Banana: A world-changing fruit

'Banana' by Dan Koeppel peels open the environmental and political issues facing the world's favorite fruit.

Fri, Apr 24 2009 at 2:44 PM EST

 

Massacres! Multiple suicides! Corporate conspiracies! Government corruption! Bribery! Who knew bananas could be so exciting? Read Banana: The Fate of the Fruit that Changed the World by Dan Koeppel, and you’ll peel open the layered political history of bananas — how the fruit has played a key role in the rise and fall of governments, a.k.a. banana republics, and why these totable snacks are so important to mitigating hunger and malnutrition in Africa — and perhaps childhood obesity in the U.S.
 
For those just curious about their favorite breakfast food, Banana’s a cornucopia of fun fruity facts. Did you know that the banana tree’s not actually a tree, but an herb?

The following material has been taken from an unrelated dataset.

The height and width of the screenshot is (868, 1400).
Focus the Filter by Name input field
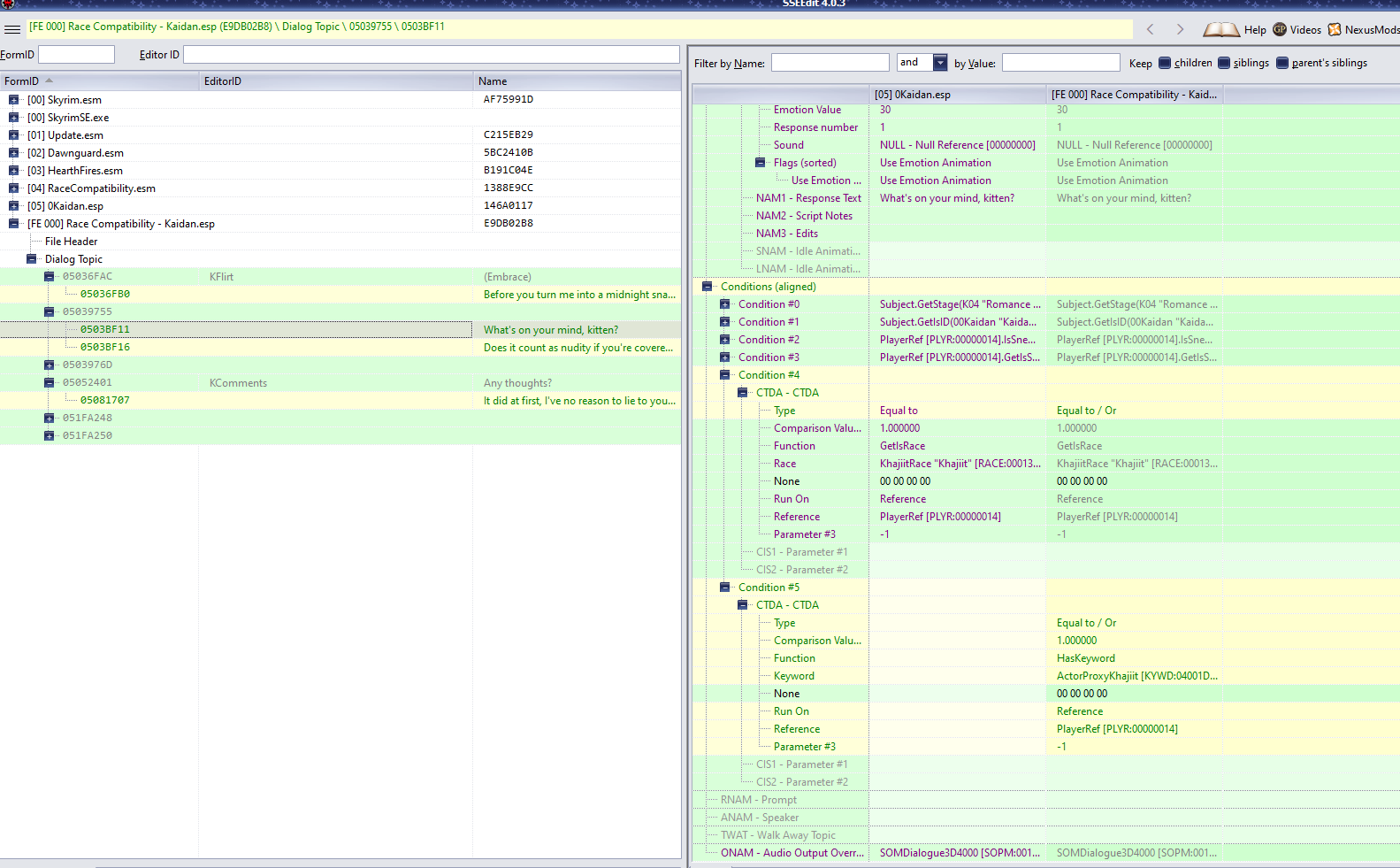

That banana peels were once a serious city safety hazard and sanitation issue? That the song “Yes, we have no bananas” has to do with the slow ruin of a previous popular banana variety called the Gros Michel — a variety that succumbed to Panama disease and got replaced by our current fave variety called the Cavendish — which is also slowly getting infected with disease?
 
The impending ruin facing these cheap yummy fruits — and the efforts to invent a new, more disease-resistant, marketable banana, is a big problem I wrote about earlier and which you can learn about in more depth via Dan’s article in Popular Science that spawned the book. Reading Banana after having read the PopSci article, I was most struck by the environmental and labor abuses that are required for our current love affair with bananas. Noting the odd cheapness of a perishable fruit imported over very long distances, Dan writes:
[Banana companies] brought consumers a highly perishable tropical product, intact and ready to eat, thousands of miles from the place it grew, at a price everyone could afford. They did it by developing a formula the banana conglomerates still employ today: Work on a large scale, control transportation and distribution, and aggressively dominate land and labor.
Today, we do have organic and fair trade bananas — though Dan points out that because both those eco-ethical models still rely on the Cavendish banana, they’re still vulnerable to the diseases threatening the world’s commercial banana crop. Read Banana to find out what has and hasn’t changed about the world’s first monoculture crop — and for some ideas about what needs to change to save bananas and ourselves.